S’agissant du bien-fondé du premier moyen, le Tribunal prend le soin de rappeler que les droits de la défense comportent le droit d’être entendu et le droit d’accès au dossier et figurent au nombre des droits fondamentaux faisant partie intégrante de l’ordre juridique de l’Union et consacrés par la charte des droits fondamentaux de l’Union européenne. Ainsi, le Tribunal souligne que le principe général du respect des droits de la défense s’applique en l’espèce, dès lors que la procédure ouverte à l’encontre de la requérante est susceptible d’aboutir, et a abouti, à une sanction à l’encontre d’un membre du Parlement pour harcèlement.
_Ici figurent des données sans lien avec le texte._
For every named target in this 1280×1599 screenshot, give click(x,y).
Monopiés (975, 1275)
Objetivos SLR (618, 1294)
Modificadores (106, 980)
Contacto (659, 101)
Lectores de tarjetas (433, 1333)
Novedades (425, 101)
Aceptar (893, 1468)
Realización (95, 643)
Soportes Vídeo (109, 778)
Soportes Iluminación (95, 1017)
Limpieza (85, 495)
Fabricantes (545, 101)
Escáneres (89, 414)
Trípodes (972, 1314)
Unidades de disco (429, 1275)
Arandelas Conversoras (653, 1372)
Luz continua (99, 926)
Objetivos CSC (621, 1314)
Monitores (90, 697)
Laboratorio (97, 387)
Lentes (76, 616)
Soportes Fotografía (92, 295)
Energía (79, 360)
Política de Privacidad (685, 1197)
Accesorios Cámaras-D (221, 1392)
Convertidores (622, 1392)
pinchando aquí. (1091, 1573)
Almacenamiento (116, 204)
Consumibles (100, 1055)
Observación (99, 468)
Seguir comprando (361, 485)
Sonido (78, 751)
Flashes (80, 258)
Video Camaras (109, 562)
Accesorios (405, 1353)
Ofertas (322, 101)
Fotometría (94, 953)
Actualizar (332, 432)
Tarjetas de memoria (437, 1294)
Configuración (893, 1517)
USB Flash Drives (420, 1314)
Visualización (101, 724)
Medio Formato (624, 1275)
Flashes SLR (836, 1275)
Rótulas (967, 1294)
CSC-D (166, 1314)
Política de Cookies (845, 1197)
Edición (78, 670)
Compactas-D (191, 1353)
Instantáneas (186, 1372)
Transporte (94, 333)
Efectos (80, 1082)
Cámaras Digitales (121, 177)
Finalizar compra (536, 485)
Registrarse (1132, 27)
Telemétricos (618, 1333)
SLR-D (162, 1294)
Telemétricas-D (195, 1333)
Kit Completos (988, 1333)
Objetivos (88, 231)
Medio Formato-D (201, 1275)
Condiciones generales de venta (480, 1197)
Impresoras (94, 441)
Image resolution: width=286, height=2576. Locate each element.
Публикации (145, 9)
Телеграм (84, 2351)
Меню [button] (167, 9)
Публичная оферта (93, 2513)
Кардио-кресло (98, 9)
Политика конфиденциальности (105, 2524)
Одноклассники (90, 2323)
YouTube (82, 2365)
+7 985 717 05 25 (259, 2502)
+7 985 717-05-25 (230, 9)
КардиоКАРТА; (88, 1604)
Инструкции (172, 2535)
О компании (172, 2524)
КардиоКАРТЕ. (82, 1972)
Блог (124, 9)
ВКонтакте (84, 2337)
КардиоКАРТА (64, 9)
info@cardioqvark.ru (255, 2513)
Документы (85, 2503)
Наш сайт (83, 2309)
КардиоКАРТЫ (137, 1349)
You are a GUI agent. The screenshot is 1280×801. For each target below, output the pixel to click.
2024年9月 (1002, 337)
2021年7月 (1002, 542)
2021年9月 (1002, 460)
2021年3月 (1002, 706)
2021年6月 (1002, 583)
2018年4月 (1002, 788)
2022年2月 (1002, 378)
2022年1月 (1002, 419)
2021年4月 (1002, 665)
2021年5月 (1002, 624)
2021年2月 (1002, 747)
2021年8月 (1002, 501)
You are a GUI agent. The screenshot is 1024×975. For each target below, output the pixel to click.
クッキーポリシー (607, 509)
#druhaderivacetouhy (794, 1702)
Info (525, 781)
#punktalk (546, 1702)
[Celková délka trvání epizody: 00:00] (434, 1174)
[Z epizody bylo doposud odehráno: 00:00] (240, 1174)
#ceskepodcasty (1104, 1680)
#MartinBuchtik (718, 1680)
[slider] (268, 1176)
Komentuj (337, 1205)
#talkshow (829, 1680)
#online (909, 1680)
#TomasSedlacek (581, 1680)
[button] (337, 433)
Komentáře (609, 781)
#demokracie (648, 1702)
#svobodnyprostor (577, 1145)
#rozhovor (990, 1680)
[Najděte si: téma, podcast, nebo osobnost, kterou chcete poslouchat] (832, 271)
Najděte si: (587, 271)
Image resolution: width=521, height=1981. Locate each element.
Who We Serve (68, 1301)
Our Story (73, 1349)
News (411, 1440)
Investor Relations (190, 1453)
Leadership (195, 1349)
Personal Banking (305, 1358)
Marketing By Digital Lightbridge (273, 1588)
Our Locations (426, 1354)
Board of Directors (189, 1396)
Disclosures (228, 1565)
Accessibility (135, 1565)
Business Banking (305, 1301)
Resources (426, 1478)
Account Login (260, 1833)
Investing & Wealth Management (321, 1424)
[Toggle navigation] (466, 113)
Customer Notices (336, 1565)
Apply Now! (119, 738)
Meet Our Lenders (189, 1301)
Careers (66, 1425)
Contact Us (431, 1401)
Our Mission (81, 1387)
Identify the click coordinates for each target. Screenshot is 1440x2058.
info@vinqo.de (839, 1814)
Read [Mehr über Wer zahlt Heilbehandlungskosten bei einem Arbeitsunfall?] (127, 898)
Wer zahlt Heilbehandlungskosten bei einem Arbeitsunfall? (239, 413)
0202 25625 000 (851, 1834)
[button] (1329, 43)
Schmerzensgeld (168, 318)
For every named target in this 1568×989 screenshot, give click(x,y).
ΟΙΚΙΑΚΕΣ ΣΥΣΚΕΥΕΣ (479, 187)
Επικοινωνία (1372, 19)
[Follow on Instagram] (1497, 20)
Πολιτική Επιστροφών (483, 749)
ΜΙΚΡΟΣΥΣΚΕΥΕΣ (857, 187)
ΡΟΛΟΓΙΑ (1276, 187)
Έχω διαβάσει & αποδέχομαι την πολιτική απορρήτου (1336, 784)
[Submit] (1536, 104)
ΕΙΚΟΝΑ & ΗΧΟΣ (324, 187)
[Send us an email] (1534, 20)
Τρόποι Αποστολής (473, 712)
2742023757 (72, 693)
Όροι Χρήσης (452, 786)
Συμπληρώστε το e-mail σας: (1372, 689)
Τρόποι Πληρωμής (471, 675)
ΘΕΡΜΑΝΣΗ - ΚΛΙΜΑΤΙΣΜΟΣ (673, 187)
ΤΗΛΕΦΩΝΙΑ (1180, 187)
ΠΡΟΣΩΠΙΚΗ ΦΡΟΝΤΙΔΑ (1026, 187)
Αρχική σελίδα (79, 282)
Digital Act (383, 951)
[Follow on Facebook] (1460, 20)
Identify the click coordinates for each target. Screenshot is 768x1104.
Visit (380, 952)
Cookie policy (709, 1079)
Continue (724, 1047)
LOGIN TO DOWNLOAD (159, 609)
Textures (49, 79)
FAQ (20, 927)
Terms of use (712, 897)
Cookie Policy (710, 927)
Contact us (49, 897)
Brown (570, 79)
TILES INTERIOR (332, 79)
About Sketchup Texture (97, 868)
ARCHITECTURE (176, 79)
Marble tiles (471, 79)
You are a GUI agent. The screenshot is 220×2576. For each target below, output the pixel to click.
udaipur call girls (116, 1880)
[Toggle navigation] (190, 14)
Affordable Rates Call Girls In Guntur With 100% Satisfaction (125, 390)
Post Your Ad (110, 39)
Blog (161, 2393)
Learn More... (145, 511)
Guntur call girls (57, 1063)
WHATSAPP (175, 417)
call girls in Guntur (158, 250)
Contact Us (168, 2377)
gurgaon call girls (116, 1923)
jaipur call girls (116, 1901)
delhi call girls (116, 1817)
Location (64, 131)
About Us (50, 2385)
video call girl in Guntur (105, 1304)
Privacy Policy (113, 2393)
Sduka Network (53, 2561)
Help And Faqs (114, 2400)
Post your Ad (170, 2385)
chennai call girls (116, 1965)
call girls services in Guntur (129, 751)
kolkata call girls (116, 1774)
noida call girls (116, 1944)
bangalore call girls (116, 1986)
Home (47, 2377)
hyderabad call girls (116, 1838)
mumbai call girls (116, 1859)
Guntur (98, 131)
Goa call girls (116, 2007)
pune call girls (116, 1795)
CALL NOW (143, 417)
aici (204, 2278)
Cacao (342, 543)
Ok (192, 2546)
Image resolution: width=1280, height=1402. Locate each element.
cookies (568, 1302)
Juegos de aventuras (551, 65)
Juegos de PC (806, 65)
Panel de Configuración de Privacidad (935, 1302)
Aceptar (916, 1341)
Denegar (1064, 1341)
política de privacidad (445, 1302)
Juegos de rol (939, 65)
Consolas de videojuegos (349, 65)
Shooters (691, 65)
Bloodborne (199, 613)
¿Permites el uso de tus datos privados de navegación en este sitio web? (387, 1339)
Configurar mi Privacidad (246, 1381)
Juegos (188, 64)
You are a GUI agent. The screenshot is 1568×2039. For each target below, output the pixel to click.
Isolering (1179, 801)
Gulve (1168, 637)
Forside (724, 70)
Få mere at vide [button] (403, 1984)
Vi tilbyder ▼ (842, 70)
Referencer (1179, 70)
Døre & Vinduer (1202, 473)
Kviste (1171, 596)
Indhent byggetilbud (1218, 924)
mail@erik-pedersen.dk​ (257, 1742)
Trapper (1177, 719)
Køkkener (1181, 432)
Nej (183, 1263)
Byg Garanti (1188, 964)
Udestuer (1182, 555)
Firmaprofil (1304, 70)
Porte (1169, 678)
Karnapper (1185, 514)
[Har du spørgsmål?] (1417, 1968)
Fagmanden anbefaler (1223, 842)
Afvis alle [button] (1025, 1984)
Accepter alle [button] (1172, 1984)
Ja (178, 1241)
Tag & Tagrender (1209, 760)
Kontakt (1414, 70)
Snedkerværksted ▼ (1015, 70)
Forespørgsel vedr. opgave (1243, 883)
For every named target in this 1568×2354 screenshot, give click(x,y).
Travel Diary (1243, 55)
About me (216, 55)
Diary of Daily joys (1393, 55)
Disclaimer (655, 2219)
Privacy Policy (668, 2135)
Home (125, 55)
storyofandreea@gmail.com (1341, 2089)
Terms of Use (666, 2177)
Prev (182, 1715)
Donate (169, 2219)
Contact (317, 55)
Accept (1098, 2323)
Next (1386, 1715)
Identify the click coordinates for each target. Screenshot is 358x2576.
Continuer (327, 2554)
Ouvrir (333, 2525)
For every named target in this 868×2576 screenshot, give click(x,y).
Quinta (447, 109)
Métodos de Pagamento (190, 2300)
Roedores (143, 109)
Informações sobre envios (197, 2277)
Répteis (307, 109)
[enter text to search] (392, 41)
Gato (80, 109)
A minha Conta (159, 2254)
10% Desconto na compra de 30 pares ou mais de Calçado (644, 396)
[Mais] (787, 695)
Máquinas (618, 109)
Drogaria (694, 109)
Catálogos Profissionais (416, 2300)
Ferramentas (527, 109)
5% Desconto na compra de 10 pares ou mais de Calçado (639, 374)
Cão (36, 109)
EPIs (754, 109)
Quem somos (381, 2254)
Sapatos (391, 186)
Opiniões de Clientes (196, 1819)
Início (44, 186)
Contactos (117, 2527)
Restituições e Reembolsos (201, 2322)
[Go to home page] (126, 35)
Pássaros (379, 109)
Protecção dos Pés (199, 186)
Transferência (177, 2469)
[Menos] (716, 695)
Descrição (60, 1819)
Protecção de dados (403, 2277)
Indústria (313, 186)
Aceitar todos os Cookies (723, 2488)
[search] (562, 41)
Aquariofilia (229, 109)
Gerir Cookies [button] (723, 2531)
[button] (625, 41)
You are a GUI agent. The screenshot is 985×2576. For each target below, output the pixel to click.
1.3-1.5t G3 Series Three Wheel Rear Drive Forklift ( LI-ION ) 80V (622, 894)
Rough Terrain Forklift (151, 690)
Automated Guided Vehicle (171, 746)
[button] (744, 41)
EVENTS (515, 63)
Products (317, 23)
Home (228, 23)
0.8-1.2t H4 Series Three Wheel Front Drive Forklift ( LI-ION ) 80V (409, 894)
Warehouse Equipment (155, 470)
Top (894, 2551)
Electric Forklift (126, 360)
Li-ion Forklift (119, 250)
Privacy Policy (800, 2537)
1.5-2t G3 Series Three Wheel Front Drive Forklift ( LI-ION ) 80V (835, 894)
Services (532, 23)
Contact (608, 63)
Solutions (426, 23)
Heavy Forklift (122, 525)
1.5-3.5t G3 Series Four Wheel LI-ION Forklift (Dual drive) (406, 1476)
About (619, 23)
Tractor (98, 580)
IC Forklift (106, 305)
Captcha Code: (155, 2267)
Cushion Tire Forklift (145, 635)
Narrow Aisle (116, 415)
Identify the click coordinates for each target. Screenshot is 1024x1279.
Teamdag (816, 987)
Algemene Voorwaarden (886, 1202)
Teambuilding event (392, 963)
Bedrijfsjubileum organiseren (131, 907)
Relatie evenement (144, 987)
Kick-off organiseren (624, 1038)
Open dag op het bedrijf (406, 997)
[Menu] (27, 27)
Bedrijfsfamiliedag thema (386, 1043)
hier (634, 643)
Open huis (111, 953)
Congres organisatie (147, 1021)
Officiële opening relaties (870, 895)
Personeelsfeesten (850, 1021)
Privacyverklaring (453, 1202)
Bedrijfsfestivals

Dans une procédure visant à établir l’existence d’un harcèlement, ce principe implique que, dans le respect d’éventuelles exigences de confidentialité, la personne mise en cause se voie, préalablement à l’adoption de la décision lui faisant grief, communiquer toutes les pièces du dossier, à charge et à décharge, concernant ledit harcèlement et qu’elle soit entendue sur celles-ci. En l’espèce, le Tribunal relève que, durant la procédure ayant conduit à la constatation de la situation de harcèlement et à l’imposition de la sanction, si la requérante a été informée du contenu des plaintes des deux assistants parlementaires accrédités, elle n’a eu accès ni aux déclarations faites par ceux-ci devant le comité consultatif ni aux pièces du dossier, en particulier au contenu intégral des courriels et des textos, alors que ces différentes informations ont été prises en considération pour conclure à l’existence d’un harcèlement et sanctionner la requérante. Par conséquent, le Tribunal estime que le principe général du respect des droits de la défense de la requérante a été violé en l’espèce.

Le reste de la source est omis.